Éloge de la délicatesse

Quand les blés sont sous la grêle

Fou qui fait le délicat

Fou qui songe à ses querelles

Au cœur du commun combat

La Rose et le réséda d’Aragon, écrit en 1942 au temps de l’organisation de la Résistance, résonne, écho puissant pour un Nouveau Front Populaire à la naissance hâtée et enthousiaste. La menace imminente d’un régime d’extrême droite qui serait, pour la première fois dans l’histoire de France, élu au suffrage universel, a fait taire les folles querelles. Ou les a assourdies suffisamment pour que les partis de gauche avancent, enfin unis, enfin décidés à entendre les souffrances du peuple et à y proposer remèdes.

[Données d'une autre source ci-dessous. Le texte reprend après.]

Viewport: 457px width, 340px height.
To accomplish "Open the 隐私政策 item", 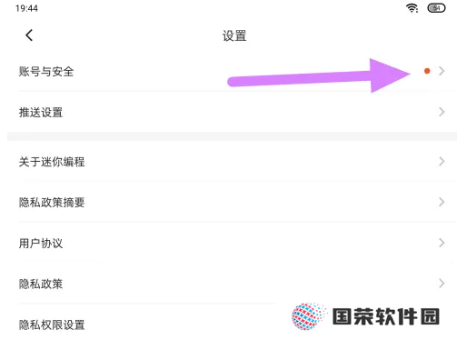I will click(x=232, y=284).
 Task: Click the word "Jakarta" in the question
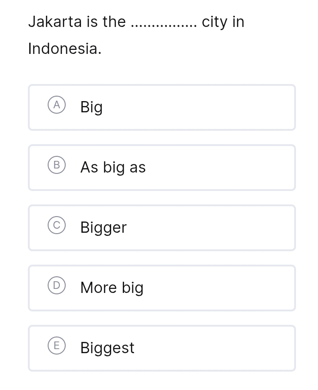55,22
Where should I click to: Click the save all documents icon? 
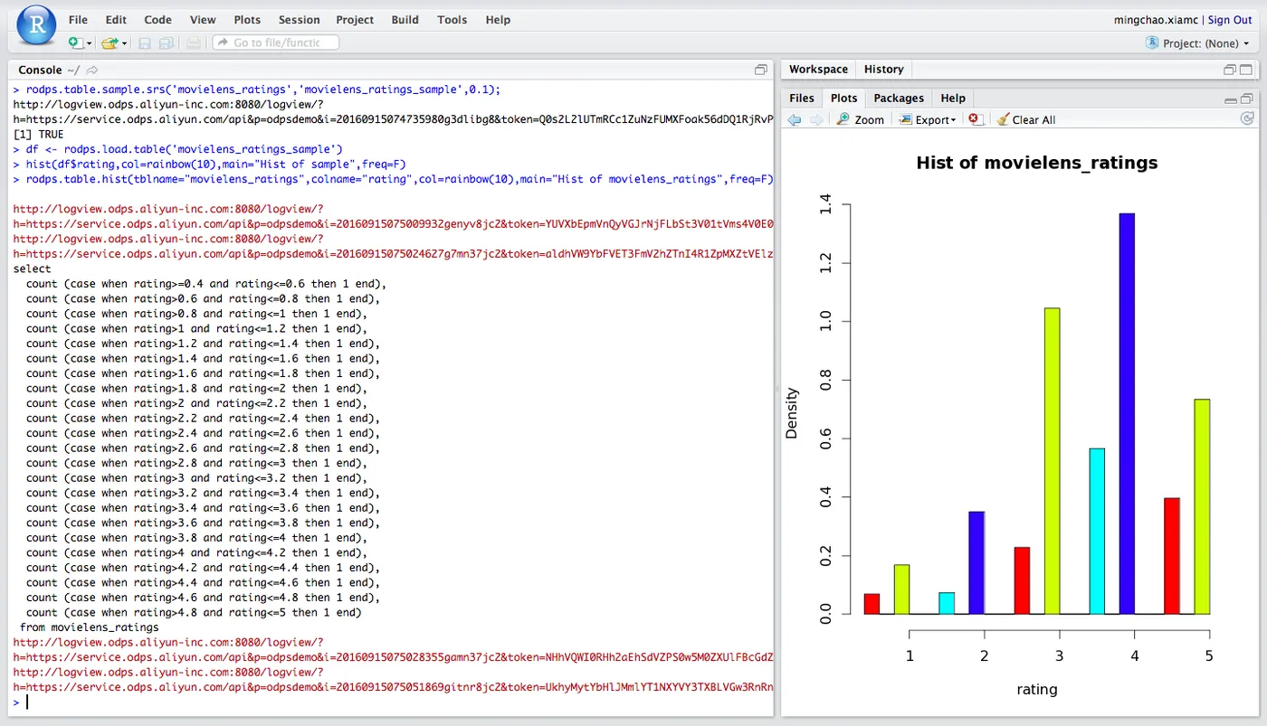[x=166, y=42]
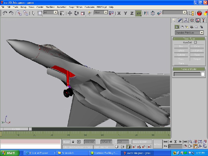The height and width of the screenshot is (156, 208).
Task: Toggle the selection lock icon
Action: click(73, 142)
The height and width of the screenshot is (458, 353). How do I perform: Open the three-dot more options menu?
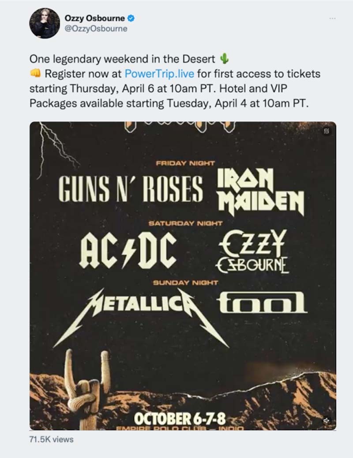(x=332, y=19)
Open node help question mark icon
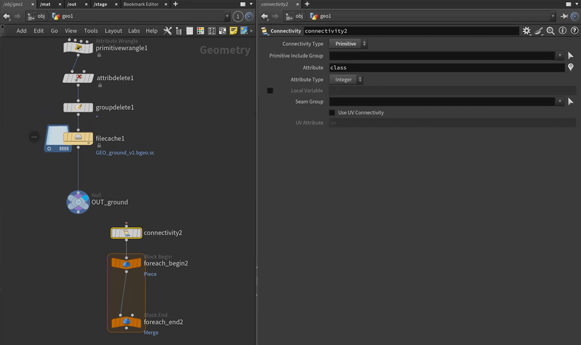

Faut-il pourtant, en mettant fin aux querelles, renoncer à la délicatesse d’esprit, en souvenir d’un temps où communistes et gaullistes prenaient ensemble les armes contre l’occupant nazi ? S’aveugler sur ce que la hâte occulte ? À savoir, ici et là, des investitures au forceps de candidats parachutés, souvent des hommes, préférés à des candidats, parfois des femmes, de terrain ? 

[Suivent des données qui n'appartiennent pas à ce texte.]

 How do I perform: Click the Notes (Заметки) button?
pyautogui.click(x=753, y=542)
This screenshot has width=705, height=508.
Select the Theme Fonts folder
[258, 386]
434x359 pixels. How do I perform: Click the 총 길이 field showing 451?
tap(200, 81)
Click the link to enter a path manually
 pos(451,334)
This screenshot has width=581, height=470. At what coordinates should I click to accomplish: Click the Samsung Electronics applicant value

La demande populaire est là, il faut rengainer les querelles. Dont acte, enthousiaste. Mais faut-il pour autant se satisfaire de l’absence de discours sur la culture, placée dans le programme du Nouveau Front Populaire après la protection de la vie animale, alors que tous les syndicats, toutes les organisations professionnelles, (presque) tous les festivals, toutes les compagnies et les artistes appellent à se mobiliser contre les partis d’extrême droite ? 

Beau qui fait le délicat 

La place de la culture dans les politiques de gauche est un sujet délicat. De cette belle délicatesse qui donne chaque jour le goût et la joie de vivre, le sens et la pertinence des luttes. Les gauches, pour redevenir ce qu’elles sont, c’est-à-dire des forces de progrès social et d’égalité, doivent, tout en faisant front commun, ne pas foncer tête baissée, et faire les délicats sur la question culturelle face à l’extrême droite identitariste.  

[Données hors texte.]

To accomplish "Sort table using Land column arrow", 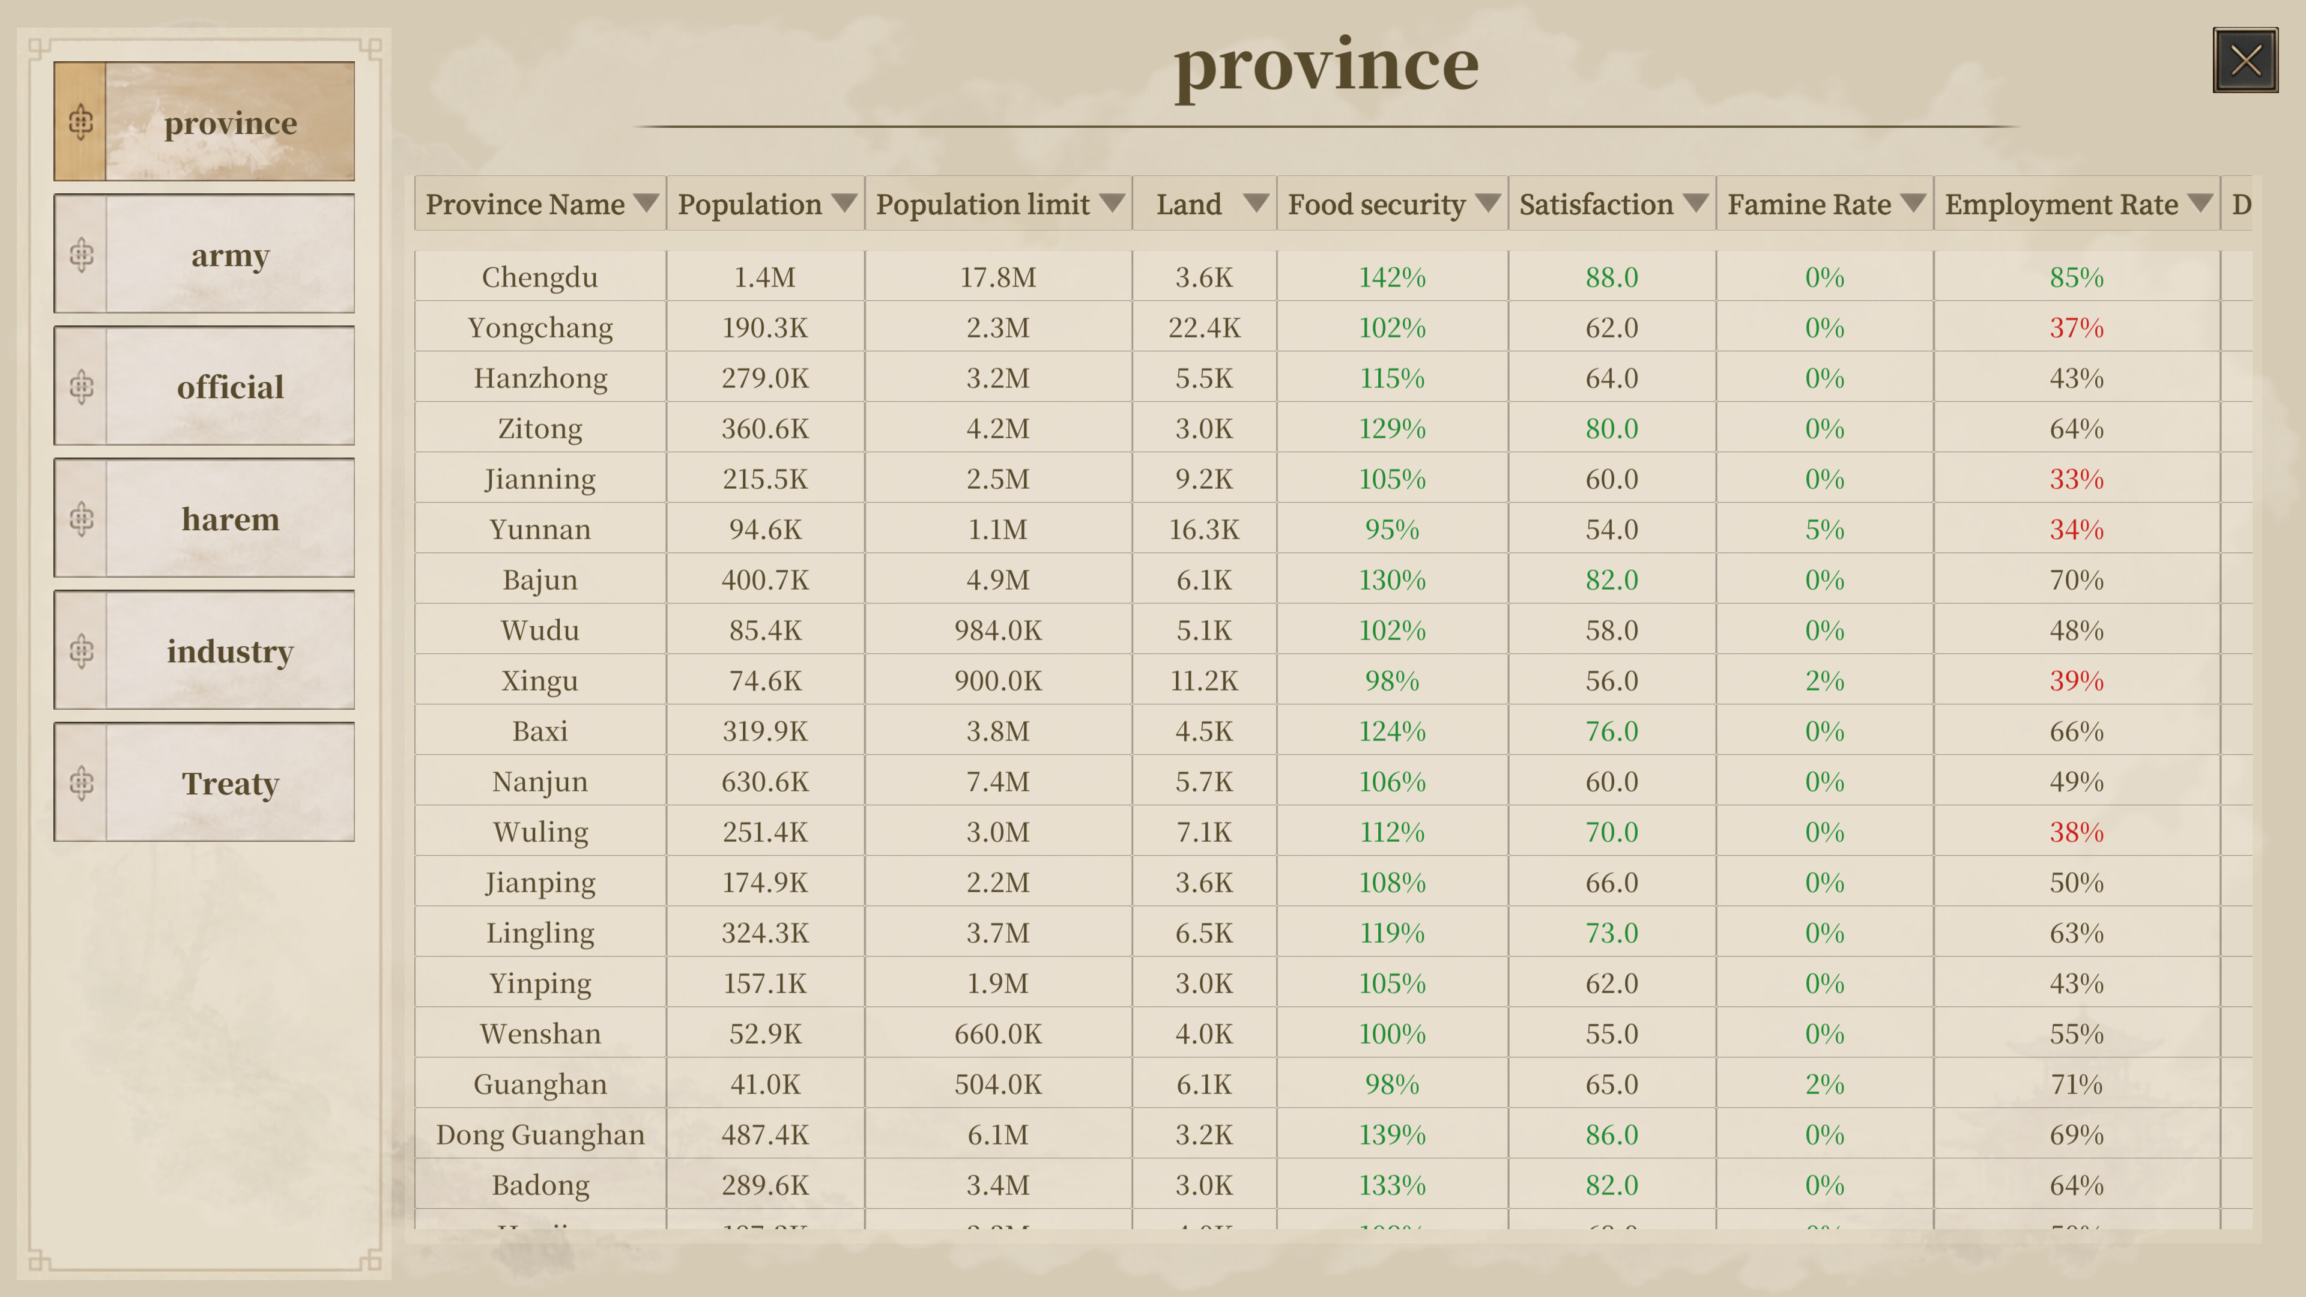I will click(x=1256, y=203).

D’abord parce que partout, toujours, les intellectuels et les artistes sont, avec les LGBTQI et les racisé·e·s, les premières victimes des régimes fascistes, et que la gauche leur doit protection. Ensuite parce que partout, presque toujours, les intellectuels et les artistes se sont tenus aux côtés des opprimé·e·s et du peuple, des esclavagé·e·s, féodalisé·e·s, exploité·e·s, colonisé·e·s, discriminé·e·s, montrant bien souvent la voie aux politiques. Enfin parce qu’aujourd’hui plus que jamais les problématiques abordées sur nos scènes reflètent et révèlent les grands changements de civilisation que nous vivons, et qui remettent en cause la domination culturelle patriarcale, indissociable du capitalisme. 

Aux bords du commun combat

La libre circulation des personnes et des idées, les questions sur le genre, le refus des violences et dominations masculines, des exploitations de classe, l’affirmation de cultures plurielles et populaires, la volonté de décoloniser les arts sont aujourd’hui au cœur de (presque) toutes les programmations culturelles. 

Ne pas entendre ce bouleversement des arts et des lettres, ne pas écouter les messages venus des marges, des écrans et du large, serait ignorer ce que la civilisation doit à la délicatesse : sa raison d’être, et l’éther subtil de ses combats.